FTX restructuring plan sparks market controversy: Cryptocurrency claims assessed at "bankruptcy price"

share
FTX restructuring plan sparks market controversy: Cryptocurrency claims assessed at "bankruptcy price"

The closure of the cryptocurrency exchange FTX has not only caused market turmoil but also brought a series of complex legal and financial issues. Recently, the debtors of FTX's assets have proposed a revised Chapter 11 reorganization plan, which includes a significant provision that has sparked widespread discussion and controversy.

Core Content of FTX Restructuring Plan: Claims to Be Settled at the Price at the Time of Bankruptcy Filing

FTX debtors submitted a revised Chapter 11 restructuring plan on 12/16. A key provision of the plan is to "treat cryptocurrency claims at their cash value at the time of the bankruptcy filing."

This decision means that despite the price increase of most cryptocurrencies since the bankruptcy - for example, Bitcoin was around $17,000 at the time and is now trading over $42,000 - creditors may still face potential losses in terms of unrealized gains.

Creditors' Concerns and Opposition

A creditor of FTX named Sunil Kavuri has expressed opposition to the restructuring plan.

He pointed out that the plan violates FTX's terms of service, which state that ownership of digital assets belongs to the customers, not the exchange.
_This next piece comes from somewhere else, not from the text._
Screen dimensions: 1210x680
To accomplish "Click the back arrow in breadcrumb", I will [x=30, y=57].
Kavuri emphasizes that FTX founder SBF was convicted of stealing digital assets owned by FTX customers, further indicating that creditors should have the right to receive the full value of their assets.
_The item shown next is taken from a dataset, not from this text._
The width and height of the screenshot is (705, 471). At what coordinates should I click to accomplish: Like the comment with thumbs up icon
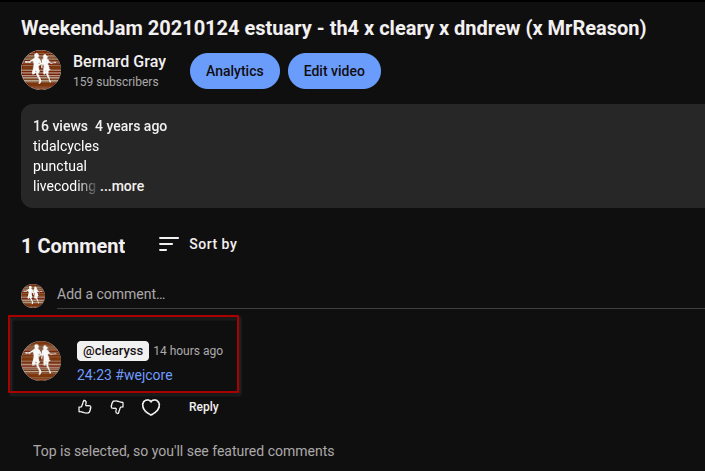(85, 407)
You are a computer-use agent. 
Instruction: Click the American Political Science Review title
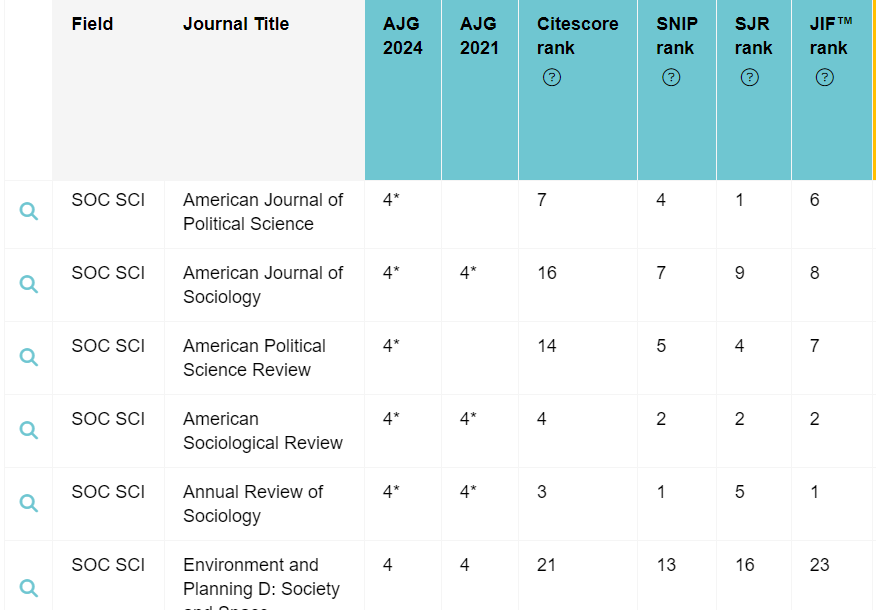[x=254, y=358]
Voting and Implementation of the Restructuring Plan

Certain categories of creditors will have the opportunity to vote on the revised restructuring plan. The plan outlines that to be effective, certain approval thresholds need to be met, including amounts and numbers of creditors. In a scenario of "cramdown," even if certain classes of creditors do not agree to the plan, they may be compelled to accept it as long as the solution is deemed "fair and equitable."

The collapse of FTX and its subsequent restructuring plan highlights the vulnerabilities and legal challenges in the cryptocurrency market. As the restructuring plan progresses and the market reacts, this turmoil could have far-reaching implications for the entire cryptocurrency sector.